● DATA SHOWN:
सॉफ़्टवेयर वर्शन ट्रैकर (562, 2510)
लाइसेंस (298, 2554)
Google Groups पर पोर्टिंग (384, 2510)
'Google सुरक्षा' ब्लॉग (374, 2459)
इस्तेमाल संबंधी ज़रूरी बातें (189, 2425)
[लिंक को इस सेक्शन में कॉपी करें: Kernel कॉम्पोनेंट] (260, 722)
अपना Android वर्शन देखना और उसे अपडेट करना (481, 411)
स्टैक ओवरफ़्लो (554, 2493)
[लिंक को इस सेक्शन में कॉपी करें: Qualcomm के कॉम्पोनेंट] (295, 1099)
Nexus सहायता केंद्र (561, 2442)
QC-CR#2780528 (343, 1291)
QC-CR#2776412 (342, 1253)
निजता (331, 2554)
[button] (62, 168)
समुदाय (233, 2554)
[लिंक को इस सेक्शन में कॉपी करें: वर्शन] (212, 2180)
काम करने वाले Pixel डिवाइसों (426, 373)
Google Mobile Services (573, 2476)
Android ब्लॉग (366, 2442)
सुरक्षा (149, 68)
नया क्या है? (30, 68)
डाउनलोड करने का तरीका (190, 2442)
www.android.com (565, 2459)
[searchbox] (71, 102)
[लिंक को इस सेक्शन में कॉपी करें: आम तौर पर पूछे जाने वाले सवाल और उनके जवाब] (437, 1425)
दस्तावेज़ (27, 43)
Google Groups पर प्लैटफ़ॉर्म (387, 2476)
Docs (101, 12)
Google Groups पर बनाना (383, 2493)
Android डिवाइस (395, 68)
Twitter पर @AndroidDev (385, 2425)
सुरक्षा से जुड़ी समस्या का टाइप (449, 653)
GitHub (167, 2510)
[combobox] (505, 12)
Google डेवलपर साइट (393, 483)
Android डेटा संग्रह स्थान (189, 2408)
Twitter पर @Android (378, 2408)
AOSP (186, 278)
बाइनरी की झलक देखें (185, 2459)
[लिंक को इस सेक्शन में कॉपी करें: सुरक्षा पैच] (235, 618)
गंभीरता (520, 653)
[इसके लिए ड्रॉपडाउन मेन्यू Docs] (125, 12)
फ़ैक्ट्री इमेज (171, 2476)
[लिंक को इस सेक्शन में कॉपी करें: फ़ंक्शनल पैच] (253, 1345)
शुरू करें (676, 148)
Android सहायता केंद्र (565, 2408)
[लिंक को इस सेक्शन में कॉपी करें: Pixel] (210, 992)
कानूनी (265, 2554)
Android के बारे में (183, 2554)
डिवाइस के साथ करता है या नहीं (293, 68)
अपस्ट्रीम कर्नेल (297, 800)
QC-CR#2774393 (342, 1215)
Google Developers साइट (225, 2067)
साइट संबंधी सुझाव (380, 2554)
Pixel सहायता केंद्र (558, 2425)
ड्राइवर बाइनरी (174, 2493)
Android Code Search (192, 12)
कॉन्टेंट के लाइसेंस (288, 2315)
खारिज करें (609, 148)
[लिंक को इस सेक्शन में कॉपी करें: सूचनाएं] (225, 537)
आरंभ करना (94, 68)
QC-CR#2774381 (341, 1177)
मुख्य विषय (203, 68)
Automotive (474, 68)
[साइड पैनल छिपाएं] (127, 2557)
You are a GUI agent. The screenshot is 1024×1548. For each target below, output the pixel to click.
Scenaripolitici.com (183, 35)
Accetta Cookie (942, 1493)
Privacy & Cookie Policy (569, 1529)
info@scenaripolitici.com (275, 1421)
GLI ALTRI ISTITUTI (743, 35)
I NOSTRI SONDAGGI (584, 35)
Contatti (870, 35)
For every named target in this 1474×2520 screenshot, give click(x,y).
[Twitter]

● EXERCISE REQUIREMENTS:
The answer is the run of lines above from the line containing "कानूनी (265, 2554)" through the line containing "खारिज करें (609, 148)", copied exactly and alone.

● RESPONSE BOX:
कानूनी (265, 2554)
Android के बारे में (183, 2554)
डिवाइस के साथ करता है या नहीं (293, 68)
अपस्ट्रीम कर्नेल (297, 800)
QC-CR#2774393 (342, 1215)
Google Developers साइट (225, 2067)
साइट संबंधी सुझाव (380, 2554)
Pixel सहायता केंद्र (558, 2425)
ड्राइवर बाइनरी (174, 2493)
Android Code Search (192, 12)
कॉन्टेंट के लाइसेंस (288, 2315)
खारिज करें (609, 148)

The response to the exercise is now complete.